Фрагмент текста:
========================================================================

Однако наиболее близко к тому, на что, приводя все эти цитаты, намекает автор, подошел известный русский драматург Леонид Зорин. «…Меня всегда мучил вопрос: какова все-таки руководящая идея, заключенная в этой игре? – писал он. – Да и игра ли это? Должно же быть некоторое высшее назначение в этом великом изобретении?..» Не в том ли изначальная и руководящая идея шахмат, «что они являют собой гениально созданную модель жизни с ее вечной борьбой, с ее взлетами и падениями, с частой необходимостью все начинать сначала, упав, подняться и идти дальше?..»
В высшей степени закономерным представляется, что именно драматург высказывает подобное предположение об изначальной идее, главном предназначении шахмат. Ведь если, по Дюле Хернади, «И-Цзин» создан для того, чтобы заставить заговорить «дневник жизни», записанный на «свитках» молекул ДНК, то не предписывалось ли шахматам инсценировать тот же самый «дневник» и стать зримой, действующей «моделью жизни», моделью, построенной по «чертежам», содержащимся в таинственной китайской «Книге перемен»?

========================================================================

О задании:
Определите, соответствуют ли фрагменту о шахматах утверждения (a), (b) и (c). Ответьте на каждое «да» или «нет» и приведите решающие слова фрагмента в точной цитате. (a) Леонид Зорин назван в тексте известным русским драматургом. (b) «Книга перемен» названа в тексте индийской. (c) Шахматы названы в тексте великим изобретением. Записи здесь никакой роли не играют.

Список данных:
========================================================================

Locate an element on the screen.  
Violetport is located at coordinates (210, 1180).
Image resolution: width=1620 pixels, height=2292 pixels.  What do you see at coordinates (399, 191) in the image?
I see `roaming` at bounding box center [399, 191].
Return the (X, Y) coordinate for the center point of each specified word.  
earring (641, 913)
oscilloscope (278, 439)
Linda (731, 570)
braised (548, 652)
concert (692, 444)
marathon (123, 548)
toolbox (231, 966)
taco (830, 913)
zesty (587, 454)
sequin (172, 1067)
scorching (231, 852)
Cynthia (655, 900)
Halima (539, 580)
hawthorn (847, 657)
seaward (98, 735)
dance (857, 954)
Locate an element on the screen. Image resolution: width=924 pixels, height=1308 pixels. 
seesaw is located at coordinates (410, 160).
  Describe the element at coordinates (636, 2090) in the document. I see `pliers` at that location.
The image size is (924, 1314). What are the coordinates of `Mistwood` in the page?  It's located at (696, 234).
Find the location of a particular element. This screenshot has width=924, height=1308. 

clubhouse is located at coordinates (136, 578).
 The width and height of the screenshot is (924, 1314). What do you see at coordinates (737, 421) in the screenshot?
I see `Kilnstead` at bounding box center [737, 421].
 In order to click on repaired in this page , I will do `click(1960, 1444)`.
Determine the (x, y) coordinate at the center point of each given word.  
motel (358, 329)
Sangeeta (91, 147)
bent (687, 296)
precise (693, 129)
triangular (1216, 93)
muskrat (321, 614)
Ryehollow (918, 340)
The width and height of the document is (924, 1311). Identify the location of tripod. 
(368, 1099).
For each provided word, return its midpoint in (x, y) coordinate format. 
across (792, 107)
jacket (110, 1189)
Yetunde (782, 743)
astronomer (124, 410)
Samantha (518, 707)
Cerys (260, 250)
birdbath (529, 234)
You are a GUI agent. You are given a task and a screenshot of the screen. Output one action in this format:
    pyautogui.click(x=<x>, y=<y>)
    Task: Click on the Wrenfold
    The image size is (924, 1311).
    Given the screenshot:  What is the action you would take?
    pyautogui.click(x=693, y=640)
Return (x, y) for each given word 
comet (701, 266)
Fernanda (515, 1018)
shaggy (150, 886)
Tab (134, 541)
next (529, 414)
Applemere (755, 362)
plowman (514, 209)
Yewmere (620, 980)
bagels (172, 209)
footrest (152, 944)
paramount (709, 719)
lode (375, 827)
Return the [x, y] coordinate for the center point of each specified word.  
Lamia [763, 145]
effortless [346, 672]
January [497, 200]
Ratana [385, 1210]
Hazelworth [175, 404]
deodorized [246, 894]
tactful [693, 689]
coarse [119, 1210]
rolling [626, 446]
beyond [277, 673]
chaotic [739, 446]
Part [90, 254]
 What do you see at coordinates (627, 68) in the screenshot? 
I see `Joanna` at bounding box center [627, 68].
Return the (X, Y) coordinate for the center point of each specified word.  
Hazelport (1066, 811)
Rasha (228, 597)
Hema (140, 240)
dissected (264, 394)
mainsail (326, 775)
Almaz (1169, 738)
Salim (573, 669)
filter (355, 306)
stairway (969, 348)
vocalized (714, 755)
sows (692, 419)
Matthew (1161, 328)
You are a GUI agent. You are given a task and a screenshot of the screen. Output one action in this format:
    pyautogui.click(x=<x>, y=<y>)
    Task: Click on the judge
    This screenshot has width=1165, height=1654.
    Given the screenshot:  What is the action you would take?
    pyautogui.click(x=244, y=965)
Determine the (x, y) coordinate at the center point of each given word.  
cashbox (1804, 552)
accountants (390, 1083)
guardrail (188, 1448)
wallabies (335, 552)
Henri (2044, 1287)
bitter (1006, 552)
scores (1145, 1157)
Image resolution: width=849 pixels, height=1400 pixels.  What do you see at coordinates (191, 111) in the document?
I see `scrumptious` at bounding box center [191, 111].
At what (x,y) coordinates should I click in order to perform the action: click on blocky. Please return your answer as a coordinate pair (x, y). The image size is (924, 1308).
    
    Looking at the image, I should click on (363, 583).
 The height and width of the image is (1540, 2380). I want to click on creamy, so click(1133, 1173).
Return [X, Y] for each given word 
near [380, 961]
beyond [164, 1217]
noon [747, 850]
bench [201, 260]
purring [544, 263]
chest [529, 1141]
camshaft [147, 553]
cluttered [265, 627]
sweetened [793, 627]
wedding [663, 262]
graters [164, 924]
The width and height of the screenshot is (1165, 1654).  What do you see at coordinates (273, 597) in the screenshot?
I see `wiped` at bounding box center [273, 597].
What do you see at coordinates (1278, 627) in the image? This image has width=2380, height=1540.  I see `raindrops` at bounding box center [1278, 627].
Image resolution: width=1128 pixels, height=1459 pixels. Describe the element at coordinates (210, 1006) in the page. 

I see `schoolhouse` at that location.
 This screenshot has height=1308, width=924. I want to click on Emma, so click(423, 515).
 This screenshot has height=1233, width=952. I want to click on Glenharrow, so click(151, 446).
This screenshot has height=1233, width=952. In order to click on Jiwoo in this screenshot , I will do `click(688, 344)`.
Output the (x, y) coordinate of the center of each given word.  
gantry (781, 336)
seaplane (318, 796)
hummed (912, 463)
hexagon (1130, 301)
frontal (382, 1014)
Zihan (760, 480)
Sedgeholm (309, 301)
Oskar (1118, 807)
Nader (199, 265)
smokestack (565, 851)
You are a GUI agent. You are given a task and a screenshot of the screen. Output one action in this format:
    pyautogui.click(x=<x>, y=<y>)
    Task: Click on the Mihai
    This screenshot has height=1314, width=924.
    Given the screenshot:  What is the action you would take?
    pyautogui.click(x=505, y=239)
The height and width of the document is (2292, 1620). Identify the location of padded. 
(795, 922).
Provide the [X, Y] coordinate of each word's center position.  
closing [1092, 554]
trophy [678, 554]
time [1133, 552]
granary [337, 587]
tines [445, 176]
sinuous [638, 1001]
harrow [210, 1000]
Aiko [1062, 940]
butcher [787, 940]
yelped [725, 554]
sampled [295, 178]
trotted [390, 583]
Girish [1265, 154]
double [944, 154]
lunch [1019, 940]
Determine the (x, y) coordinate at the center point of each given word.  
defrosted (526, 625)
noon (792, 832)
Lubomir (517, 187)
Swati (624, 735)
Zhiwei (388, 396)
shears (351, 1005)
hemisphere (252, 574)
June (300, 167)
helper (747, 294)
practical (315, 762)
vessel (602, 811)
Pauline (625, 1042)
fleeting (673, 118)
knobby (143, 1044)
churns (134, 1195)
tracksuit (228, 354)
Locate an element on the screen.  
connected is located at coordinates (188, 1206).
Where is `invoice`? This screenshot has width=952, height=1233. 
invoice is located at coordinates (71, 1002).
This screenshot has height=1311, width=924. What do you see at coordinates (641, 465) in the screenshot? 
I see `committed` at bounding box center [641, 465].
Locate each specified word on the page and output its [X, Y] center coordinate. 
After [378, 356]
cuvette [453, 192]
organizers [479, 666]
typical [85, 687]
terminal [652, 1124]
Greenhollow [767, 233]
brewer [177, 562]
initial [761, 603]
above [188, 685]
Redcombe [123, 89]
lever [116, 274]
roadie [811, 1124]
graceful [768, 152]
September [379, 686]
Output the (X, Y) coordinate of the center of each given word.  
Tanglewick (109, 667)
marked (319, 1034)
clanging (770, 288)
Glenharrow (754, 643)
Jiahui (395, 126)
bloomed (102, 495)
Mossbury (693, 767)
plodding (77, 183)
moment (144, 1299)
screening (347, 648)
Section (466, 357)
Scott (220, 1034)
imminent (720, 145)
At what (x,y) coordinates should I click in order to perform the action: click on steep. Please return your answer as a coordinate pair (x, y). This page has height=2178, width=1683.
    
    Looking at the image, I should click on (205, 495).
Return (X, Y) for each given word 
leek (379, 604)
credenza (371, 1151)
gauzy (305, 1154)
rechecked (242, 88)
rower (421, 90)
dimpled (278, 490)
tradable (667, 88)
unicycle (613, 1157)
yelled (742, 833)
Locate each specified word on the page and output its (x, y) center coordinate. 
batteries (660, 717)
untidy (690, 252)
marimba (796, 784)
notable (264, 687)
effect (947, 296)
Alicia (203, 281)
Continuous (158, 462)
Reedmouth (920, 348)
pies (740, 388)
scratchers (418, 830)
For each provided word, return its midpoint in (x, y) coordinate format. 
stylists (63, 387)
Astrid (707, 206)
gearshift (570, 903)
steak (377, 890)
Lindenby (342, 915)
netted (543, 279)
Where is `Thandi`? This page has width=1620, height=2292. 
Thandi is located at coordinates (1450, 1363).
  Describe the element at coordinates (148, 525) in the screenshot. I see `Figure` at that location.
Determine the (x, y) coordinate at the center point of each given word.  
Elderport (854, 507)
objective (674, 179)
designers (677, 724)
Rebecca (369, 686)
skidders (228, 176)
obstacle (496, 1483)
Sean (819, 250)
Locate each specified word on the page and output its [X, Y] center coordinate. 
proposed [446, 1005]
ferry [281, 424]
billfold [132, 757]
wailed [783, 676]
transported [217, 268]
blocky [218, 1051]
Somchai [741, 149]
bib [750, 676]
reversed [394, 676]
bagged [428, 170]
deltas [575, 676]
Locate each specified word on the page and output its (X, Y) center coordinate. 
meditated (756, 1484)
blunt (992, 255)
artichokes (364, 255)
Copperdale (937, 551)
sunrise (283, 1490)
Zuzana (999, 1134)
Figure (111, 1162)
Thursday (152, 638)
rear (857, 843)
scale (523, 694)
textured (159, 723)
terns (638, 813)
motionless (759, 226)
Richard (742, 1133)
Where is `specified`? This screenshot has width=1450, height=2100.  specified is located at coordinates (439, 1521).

========================================================================

Результат задания:
(a) Да: «известный русский драматург Леонид Зорин».
(b) Нет: «таинственной китайской».
(c) Да: «в этом великом изобретении».